2022 Dissertation Award, Lana Ruvolo Grasser, PhD

2022 ISDP Dissertation Award goes to Lana Ruvolo Grasser, PhD (she/her/hers). Dr. Grasser recently obtained her PhD in Translational Neuroscience from Wayne State University. Under the mentorship of Drs. Arash Javanbakht and Tanja Jovanovic, her NIMH-funded dissertation project, “Biomarkers of Risk and Resilience to Trauma in Syrian Refugee Youth”, identified skin conductance response to trauma interview and fear potentiated startle as candidate biomarkers of trauma-related psychopathology in youth exposed to civilian war trauma and forced migration.

2022 David Kucharski Young Investigator Award, Ori Ossmy, PhD

The 2022 ISDP-David Kucharski Young Investigator Award goes to Dr. Ossmy who is a Lecturer (Assistant Professor) in the Department of Psychological Sciences and the Centre for Brain and Cognitive Development at Birkbeck, University of London. Research in his lab focuses on the development of behavioural and neural mechanisms underlying human problem solving. He is married to Anastasia and a father to Ely and Max.

2022 Sandra G. Wiener Student Investigator Award, Sofia (Sofi) Cardenas

Sofia (Sofi) Cardenas is a National Science Foundation Graduate Fellow as well as a Robert Wood Johnson Foundation Health Policy Research Scholar. She is pursuing a Ph.D. in Clinical Science with a specialization in Child and Family Studies at the University of Southern California. Sofi completed her BAs in Psychology and Art at the University of California, Los Angeles.

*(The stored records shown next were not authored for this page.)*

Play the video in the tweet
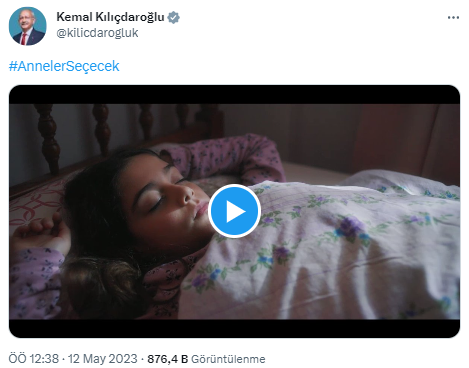 234,211
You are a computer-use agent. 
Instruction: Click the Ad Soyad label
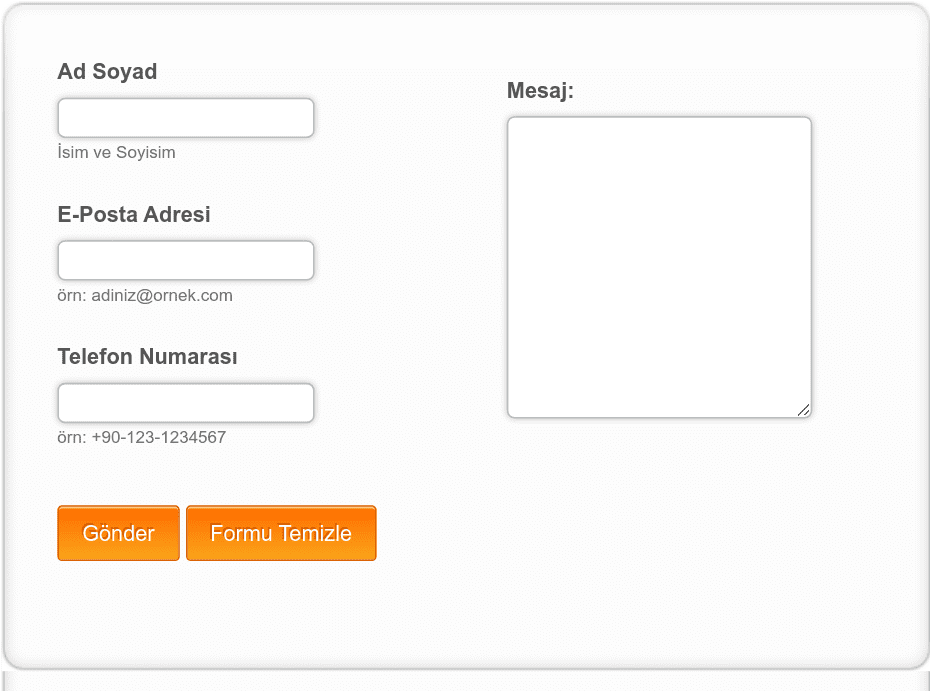pos(107,72)
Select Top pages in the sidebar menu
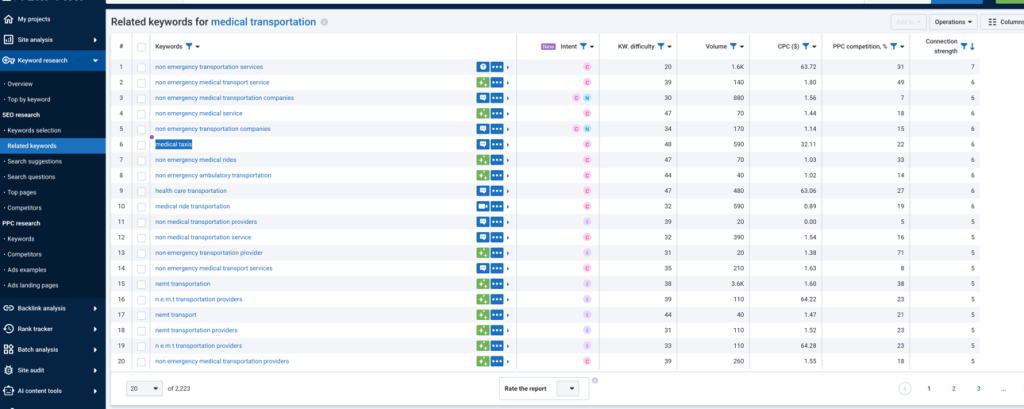 tap(22, 192)
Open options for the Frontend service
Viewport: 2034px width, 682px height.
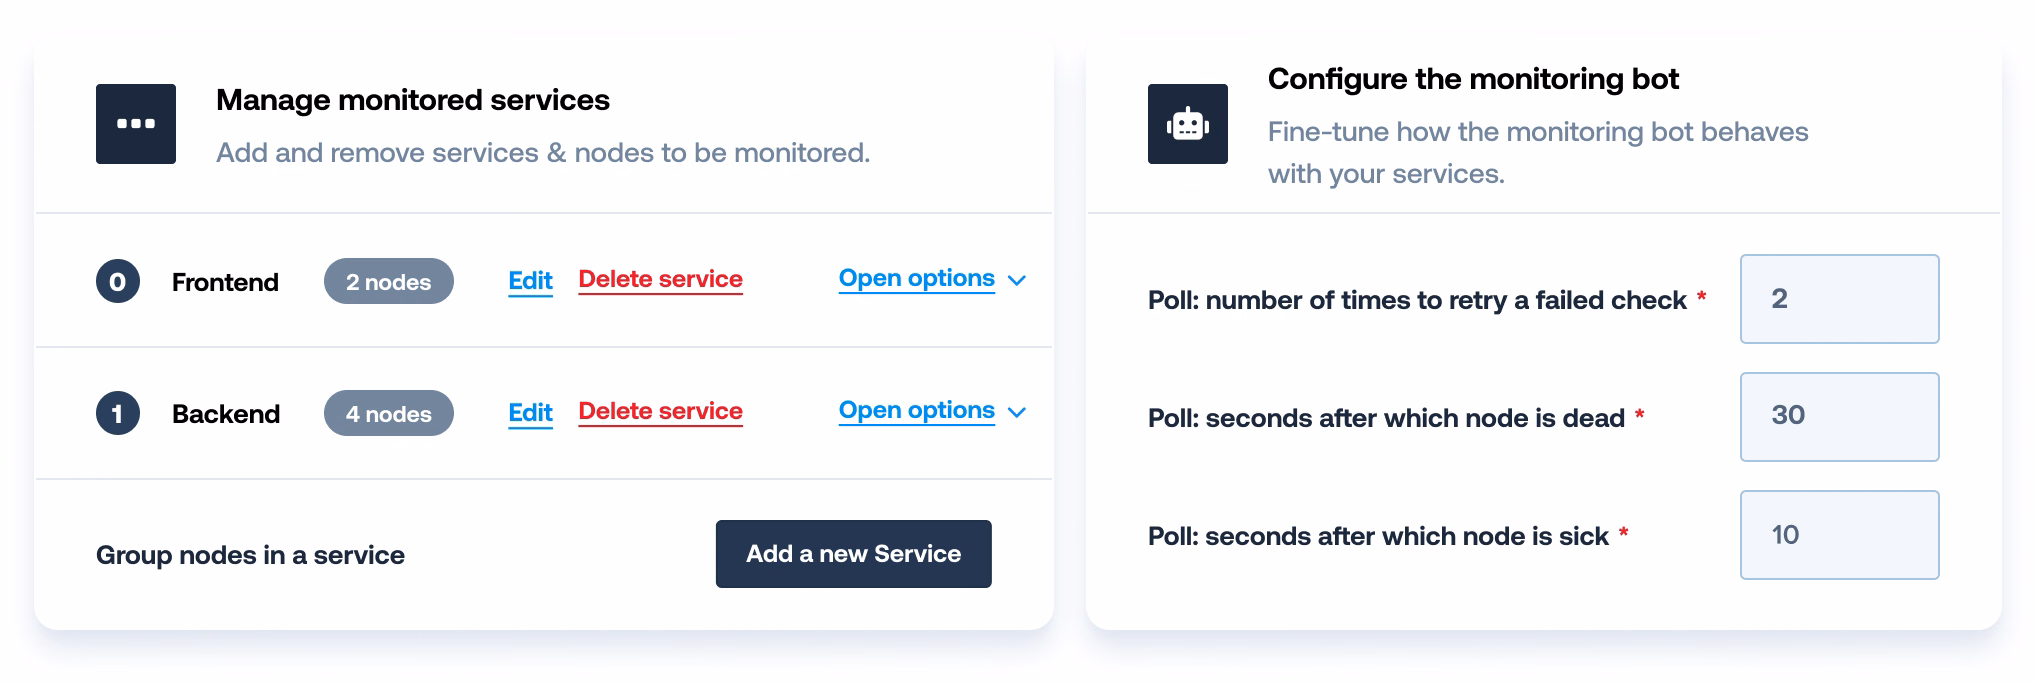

2022 Senior Investigator Award Winner, David J. Lewkowicz, PhD

ISDP 2022 Senior Investigator Award Winner – David J. Lewkowicz is currently Senior Research Scientist at Haskins Laboratories and Professor Adjunct in the Yale Child Study Center and the Yale Department of Psychology.

Dr. Lewkowicz obtained his BA at Brandeis University where he studied psychology and where he completed an honors thesis on the sex behavior of octopus with Dr. Jerome Wodinsky. He obtained his Ph.D. in Biopsychology at Hunter College of the City University of New York with Gerald Turkewitz where he conducted research on the development of multisensory perception in human infants. He then completed a postdoctoral fellowship at the Albert Einstein College of Medicine in New York with Dr. Susan Rose where he continued his studies of multisensory perception in human infants. Because of his abiding interest in the developmental process, Dr. Lewkowicz has always felt that ISDP was his primary intellectual home.